イチローと.350超の首位打者争い 引退のマウアーは21世紀を代表する名捕手

2009年にイチローと超ハイレベルな首位打者争い

 マウアーは2006年に.347で首位打者を獲得。この年はヤンキースのデレク・ジーターと激しいデッドヒートを演じた。2008年に.328で2度目の首位打者。そして翌2009年も.365で連続首位打者。この年はイチローも好調で、両者は9月になっても打率.360台の高いレベルで厘差の打率争いを演じた。しかしマウアーは1度も首位の座を明け渡さなかった。この年は出塁率、OPS(出塁率+長打率)も1位となり、MVPに選出されている。

 2010年オフにツインズと8年1億8400万ドル(約210億円)の大型契約を結ぶ。このころからマウアーは一塁での起用が増えていたが、脳震盪の影響、守備の負担を軽減するため、2014年から一塁手に専念することとなった。

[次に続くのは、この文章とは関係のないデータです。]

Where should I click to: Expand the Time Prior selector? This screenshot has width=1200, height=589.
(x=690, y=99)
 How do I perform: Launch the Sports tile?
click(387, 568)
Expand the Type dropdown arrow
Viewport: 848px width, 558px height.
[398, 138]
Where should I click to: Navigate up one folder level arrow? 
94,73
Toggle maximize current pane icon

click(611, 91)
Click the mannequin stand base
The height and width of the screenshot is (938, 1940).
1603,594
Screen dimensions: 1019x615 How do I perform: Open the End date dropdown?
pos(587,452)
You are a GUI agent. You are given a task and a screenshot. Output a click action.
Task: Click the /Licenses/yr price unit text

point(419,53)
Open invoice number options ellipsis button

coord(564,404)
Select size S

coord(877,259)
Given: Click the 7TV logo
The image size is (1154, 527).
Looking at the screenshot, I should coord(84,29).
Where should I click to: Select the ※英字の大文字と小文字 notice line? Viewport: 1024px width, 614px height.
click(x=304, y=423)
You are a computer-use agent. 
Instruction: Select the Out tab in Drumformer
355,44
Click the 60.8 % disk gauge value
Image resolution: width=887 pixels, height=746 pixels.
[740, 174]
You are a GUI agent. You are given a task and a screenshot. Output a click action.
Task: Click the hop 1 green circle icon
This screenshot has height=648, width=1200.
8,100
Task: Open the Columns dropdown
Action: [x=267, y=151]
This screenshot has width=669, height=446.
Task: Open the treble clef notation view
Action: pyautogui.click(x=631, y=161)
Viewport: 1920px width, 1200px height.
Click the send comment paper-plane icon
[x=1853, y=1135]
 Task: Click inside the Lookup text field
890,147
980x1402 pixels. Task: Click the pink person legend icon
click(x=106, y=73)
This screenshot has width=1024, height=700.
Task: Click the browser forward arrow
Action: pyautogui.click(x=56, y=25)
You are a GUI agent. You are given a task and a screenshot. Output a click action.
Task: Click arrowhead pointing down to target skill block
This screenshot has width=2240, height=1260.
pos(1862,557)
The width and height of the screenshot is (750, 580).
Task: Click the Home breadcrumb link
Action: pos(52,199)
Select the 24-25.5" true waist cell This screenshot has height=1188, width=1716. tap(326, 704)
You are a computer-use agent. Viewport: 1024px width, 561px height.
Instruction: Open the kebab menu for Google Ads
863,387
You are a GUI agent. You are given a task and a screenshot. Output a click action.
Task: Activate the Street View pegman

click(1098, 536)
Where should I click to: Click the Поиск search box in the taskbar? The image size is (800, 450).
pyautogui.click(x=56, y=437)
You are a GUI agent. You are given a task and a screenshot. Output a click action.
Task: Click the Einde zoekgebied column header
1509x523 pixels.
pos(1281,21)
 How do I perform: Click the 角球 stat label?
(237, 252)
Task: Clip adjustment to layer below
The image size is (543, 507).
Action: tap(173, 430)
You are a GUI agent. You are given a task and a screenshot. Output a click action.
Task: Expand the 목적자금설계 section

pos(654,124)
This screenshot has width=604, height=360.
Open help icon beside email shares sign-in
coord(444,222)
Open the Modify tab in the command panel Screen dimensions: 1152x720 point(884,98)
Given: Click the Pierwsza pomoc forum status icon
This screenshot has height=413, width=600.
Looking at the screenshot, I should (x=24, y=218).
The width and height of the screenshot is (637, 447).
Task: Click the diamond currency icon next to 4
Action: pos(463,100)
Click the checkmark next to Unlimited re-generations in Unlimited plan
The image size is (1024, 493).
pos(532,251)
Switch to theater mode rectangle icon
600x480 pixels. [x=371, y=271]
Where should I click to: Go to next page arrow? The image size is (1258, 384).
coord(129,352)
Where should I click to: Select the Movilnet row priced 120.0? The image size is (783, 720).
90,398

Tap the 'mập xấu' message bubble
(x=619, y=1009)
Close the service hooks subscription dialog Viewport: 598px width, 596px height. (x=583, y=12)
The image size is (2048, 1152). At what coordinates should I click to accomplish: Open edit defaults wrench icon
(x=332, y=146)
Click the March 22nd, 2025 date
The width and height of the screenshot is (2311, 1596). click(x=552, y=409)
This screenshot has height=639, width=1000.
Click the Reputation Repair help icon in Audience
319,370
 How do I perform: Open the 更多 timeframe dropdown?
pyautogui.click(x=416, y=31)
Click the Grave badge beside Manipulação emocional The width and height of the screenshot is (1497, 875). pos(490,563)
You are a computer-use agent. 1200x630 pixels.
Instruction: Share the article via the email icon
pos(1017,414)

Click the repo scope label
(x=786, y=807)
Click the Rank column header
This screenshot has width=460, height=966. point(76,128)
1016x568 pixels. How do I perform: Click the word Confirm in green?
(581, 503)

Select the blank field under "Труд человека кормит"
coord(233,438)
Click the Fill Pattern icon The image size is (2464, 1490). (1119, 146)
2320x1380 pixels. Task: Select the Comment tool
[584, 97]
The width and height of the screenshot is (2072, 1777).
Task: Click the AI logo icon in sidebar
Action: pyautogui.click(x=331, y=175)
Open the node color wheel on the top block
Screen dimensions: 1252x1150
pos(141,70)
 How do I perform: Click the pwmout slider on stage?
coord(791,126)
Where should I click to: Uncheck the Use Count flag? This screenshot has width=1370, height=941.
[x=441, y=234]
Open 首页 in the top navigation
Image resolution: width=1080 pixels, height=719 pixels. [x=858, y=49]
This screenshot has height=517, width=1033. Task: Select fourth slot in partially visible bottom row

 しかし、皮肉なことにこの年から成績が下落。長打も減り、平凡な成績になってしまった。2017年に打率.305と久々に3割をマーク。復活が期待されたが、大型契約が切れる2018年のシーズン前には引退をほのめかしていた。4月には2000本安打を記録、しかしオフに入って引退を正式に表明した。最後の年もレギュラー選手として規定打席に達していた。

 15シーズンの通算成績は1858試合で6930打数2123安打、143本塁打、923打点、打率.306だった。今では珍しいツインズ一筋のフランチャイズ・プレイヤー。2123安打はツインズ選手としては歴代4位だった(1位はサム・ライスの2889安打)。

 捕手としてプレーした2004年から13年までの通算打率は.323、一塁手に転向した2014年から2018年までは.278だった。ライバルのイチローよりも10歳年下の35歳での引退は早すぎる気もするが、21世紀のMLBを代表する名捕手だったといえるだろう。